MCL (Maximum Contaminant Level) - An enforceable, regulatory standard for maximum permissible concentrations as an annual average of contaminants in water. MCL's are established under the Federal Safe Drinking Water Act, which assures Americans of a safe and wholesome water supply. The MCL standards of purity are applied to water distribution systems after the water has been treated, regardless of a surface or ground water source. They are health-based numbers which by law must be set as close to the "no-risk" level as feasible.

Microorganism - A biological organism, microscopic in size, found in soils and important in the degradation of most pesticides.

Mineralization - The complete transformation or degradation of a pesticide into carbon dioxide (CO2), water (H2O) and other inorganic products.

Nonpoint Sources of Contaminants - Water contaminants coming from nonspecific sources; for example, from agriculture and municipal runoff.

Nonpolar - A term used to describe a molecule (pesticide) whose electric charge distribution is evenly distributed (no regions of positive or negative charge). Nonpolar compounds are characterized as being hydrophobic (water-hating) and not very soluble in water but readily bound to organic matter.

Organic Carbon Partition Coefficient - A universal constant used to describe the tendency of a pesticide to sorb to the soil organic fraction component of a soil. Often abbreviated as Koc.

Oxidation - A chemical reaction involving the addition of an oxygen atom or a net loss in electrons.

Percolation - The downward movement of water through soil.

pH - A numerical measure of acidity used to distinguish alkaline, neutral and acidic solution. The scale is from 1 to 14; neutral is pH 7.0, values below 7 are acidic, and above 7 are alkaline.

ppb (parts per billion) - An abbreviation indicating the parts or mass of a pesticide in a billion parts of water or soil.

ppm (parts per million) - An abbreviation indicating the parts or mass of a pesticide in a million parts of water or soil.

Point Sources of Contaminants - Water contaminants from specific sources such as leaking underground gasoline storage tank, back-siphoning of an agrichemical into a well or spillage of a chemical near a water supply.

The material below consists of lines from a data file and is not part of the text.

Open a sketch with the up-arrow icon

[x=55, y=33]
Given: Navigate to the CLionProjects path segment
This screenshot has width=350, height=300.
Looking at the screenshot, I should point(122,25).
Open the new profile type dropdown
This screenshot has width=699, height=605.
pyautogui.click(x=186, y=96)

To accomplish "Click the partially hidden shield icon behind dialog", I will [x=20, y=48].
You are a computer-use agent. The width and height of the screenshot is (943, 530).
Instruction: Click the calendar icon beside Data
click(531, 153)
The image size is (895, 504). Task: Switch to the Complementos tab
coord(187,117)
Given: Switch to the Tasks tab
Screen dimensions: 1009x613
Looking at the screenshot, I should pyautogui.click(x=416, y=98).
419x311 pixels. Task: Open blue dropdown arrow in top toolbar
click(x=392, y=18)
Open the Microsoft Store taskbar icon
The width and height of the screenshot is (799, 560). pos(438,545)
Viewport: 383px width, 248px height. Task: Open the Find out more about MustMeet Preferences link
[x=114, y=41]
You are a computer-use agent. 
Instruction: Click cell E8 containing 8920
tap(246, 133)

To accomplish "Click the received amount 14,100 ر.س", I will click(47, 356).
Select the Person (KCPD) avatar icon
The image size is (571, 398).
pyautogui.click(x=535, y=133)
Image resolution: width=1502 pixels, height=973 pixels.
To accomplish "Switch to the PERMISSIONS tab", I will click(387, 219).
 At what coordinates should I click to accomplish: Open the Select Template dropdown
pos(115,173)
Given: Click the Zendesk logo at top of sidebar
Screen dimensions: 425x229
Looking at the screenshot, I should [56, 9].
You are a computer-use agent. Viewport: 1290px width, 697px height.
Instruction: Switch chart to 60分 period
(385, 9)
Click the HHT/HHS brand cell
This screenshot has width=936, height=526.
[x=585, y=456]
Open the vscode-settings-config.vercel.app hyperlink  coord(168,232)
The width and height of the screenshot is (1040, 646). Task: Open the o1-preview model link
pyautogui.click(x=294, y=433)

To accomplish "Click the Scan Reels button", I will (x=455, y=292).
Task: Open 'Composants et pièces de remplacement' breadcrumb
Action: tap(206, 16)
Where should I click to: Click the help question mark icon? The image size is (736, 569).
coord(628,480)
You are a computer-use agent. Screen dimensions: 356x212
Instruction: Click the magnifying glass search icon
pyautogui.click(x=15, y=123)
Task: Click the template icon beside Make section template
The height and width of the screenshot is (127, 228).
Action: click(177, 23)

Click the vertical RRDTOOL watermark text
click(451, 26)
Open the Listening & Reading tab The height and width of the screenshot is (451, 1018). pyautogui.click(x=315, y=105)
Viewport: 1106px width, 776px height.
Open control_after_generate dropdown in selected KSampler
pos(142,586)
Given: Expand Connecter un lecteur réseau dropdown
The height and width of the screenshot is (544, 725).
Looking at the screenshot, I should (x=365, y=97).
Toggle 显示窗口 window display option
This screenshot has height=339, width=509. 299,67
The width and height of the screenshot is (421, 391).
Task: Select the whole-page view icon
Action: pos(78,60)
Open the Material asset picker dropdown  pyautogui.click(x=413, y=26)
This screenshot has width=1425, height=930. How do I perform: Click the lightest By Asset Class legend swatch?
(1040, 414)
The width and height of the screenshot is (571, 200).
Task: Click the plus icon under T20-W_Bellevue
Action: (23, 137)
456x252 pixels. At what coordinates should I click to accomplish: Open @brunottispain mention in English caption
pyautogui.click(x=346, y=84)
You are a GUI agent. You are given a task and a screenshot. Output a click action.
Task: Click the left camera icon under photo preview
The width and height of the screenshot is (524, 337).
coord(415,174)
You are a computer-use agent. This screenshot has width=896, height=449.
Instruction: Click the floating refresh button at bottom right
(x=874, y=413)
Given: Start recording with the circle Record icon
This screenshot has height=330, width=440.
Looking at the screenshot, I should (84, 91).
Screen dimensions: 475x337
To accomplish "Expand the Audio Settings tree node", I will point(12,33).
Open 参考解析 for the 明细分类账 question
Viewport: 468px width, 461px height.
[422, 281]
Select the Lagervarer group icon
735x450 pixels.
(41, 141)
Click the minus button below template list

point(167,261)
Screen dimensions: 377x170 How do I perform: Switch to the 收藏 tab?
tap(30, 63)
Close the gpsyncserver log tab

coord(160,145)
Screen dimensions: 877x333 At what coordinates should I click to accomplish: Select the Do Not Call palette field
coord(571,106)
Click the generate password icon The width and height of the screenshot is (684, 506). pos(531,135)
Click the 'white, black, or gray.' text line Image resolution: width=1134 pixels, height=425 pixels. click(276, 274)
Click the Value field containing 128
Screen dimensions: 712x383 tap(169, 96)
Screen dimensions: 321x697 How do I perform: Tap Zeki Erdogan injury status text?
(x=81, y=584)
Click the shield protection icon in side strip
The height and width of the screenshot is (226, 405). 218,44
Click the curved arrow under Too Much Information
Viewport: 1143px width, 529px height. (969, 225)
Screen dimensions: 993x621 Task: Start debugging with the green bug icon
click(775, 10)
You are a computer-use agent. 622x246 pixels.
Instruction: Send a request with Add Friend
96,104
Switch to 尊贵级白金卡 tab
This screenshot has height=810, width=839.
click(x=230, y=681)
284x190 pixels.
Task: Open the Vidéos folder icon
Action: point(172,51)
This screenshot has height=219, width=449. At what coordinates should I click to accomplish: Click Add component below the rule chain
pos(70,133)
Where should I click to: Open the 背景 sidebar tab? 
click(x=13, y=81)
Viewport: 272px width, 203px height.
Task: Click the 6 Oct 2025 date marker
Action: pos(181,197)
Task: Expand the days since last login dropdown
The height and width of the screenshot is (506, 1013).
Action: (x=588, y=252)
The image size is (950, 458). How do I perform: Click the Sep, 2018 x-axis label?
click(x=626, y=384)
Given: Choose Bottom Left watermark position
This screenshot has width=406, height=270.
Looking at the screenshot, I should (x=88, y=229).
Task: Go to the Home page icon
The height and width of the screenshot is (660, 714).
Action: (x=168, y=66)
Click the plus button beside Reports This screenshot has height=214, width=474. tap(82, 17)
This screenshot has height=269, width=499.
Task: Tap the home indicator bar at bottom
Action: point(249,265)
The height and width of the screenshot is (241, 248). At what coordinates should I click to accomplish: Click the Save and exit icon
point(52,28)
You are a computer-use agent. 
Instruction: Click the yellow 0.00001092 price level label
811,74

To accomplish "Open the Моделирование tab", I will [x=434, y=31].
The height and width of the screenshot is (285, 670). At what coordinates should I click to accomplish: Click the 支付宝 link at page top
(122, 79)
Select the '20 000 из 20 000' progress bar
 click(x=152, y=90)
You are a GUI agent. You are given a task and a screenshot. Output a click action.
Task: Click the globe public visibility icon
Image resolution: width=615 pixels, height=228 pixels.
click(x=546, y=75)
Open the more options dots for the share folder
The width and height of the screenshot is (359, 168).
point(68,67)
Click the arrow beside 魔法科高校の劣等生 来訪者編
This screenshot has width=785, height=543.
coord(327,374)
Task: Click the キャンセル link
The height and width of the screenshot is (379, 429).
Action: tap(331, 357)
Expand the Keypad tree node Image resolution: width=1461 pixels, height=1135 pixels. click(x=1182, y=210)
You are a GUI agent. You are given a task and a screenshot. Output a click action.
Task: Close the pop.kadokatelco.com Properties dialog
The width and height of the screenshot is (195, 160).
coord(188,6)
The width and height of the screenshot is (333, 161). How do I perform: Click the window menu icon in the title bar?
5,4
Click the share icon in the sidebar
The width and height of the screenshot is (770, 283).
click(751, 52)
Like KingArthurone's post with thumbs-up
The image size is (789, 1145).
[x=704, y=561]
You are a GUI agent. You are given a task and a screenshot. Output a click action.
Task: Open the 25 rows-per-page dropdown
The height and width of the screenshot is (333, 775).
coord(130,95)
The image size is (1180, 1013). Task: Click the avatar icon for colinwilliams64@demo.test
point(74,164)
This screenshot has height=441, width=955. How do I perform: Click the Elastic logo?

Polar - A term used to describe a molecule (such as a pesticide) whose electrical charge distribution results in positively and negatively charged regions on the molecule. Polar compounds ar characterized as being hydrophilic (water-loving) and readily soluble in water but not strongly bound to organic matter.

Salt - A solid ionic compound (pesticide) made up from a cation other than H+ and an anion other than OH1- or O2-.

Soil Organic Matter - The organic fraction of soil which includes plant and animal residues at various stages of decomposition, cells and tissues of soil organisms, and substances synthesized by the soil population. See also, Humus.

Soil Partition Coefficient - A "soil specific" unit of measure used to describe the sorption tendency of a pesticide to a soil. Often abbreviated as Kd or Kp.

Sorption - A catch-all term referring to the processes of absorption, adsorption or both.

Transpiration - Most of the water lost by plants evaporates from leaf surfaces by the processes of transpiration. Transpiration is essentially the evaporation of water from cell surfaces and its loss through the anatomical structures of the plant.

Vapor Pressure - A numerical unite of measure used to indicate the tendency of a compound (liquid or solid) to volatilize or become a gas. A commonly used unit of measurement for pesticide vapor pressure is millimeters of mercury (abbreviated: mm Hg)

Volatilization - The process by which chemicals go from a solid or liquid state into a gaseous state.

Water Table - The top of an unpressurized aquifer, below which the pore spaces generally are saturated with water. The aquifer is held in place by an underlying layer of relatively impermeable rock. The water table depth fluctuates with climatic conditions on the land surface above, and the rate of discharge and recharge of the aquifer.